Recommendations on the right amount of water intake range from two quarts or two liters per day to “whatever it takes to pee pale.” A general rule of thumb is to divide your weight in pounds by 2 and drink that number of ounces (see Figure 1). Sipping your water throughout the day and evening is much more beneficial than trying to drink a lot all at once.

If you weigh:

  • 100 lbs: aim to drink 50 oz (about 3 pints)
  • 125 lbs: aim to drink 62 oz (about 2 quarts)
  • 150 lbs: aim to drink 75 oz (about 5 pints)
  • 200 lbs: aim to drink 100 oz (about 3 quarts)

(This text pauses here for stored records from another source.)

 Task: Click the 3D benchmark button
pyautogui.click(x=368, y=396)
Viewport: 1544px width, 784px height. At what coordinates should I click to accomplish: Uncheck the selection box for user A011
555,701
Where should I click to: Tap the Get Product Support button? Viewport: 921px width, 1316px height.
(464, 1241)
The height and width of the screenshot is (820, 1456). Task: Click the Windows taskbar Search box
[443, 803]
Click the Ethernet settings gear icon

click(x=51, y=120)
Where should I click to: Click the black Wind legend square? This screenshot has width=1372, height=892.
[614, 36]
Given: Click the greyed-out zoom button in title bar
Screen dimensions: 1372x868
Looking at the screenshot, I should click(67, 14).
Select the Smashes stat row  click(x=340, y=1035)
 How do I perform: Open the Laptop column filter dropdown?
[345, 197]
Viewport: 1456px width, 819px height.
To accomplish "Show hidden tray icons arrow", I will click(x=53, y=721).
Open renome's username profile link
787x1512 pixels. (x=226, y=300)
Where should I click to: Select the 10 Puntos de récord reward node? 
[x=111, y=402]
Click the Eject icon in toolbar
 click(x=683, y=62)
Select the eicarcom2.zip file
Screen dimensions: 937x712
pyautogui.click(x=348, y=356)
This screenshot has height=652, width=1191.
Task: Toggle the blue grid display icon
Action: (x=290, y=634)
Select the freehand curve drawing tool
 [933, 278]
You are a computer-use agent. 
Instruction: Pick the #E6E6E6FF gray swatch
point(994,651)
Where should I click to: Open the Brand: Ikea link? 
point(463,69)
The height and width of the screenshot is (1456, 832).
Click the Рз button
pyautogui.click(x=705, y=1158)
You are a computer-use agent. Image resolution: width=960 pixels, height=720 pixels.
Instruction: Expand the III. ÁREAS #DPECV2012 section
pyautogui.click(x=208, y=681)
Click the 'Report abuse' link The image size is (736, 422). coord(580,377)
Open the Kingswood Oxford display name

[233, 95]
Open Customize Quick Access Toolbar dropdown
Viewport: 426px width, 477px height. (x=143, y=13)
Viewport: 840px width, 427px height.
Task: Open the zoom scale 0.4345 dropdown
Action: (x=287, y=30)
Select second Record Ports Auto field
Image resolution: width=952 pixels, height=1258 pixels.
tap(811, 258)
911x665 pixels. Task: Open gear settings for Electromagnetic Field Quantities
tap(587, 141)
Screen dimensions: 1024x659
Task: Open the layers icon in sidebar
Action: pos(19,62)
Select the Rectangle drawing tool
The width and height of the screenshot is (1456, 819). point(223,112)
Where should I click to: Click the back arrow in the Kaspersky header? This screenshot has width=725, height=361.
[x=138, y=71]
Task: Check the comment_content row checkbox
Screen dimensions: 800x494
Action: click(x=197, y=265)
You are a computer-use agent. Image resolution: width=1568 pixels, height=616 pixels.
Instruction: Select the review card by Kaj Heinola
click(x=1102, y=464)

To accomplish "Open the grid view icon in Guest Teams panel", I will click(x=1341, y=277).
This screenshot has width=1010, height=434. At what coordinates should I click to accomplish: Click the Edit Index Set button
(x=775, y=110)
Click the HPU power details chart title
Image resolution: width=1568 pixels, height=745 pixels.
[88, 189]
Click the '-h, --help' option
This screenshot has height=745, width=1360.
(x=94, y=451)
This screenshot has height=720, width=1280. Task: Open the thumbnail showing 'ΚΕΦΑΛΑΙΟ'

People have different internal sensation of thirst, or desire for water. If your voice is working well, you may already get enough for your own system. If you notice signs of vocal fatigue and you’re not in the habit of staying hydrated, increasing the amount of water you drink is a simple first step to try. As always, use common sense. If you have heart or kidney problems, or other concerns about fluid intake, talk to your doctor before making drastic changes.

Ice-cold drinks used to be forbidden to serious vocalists. However, research has shown that it doesn’t matter whether you drink cold, hot, warm, or lukewarm beverages during rehearsal and performance. Drink whatever temperature you link, what feels best on a particular day. The main thing is to get plenty of fluids on a regular basis.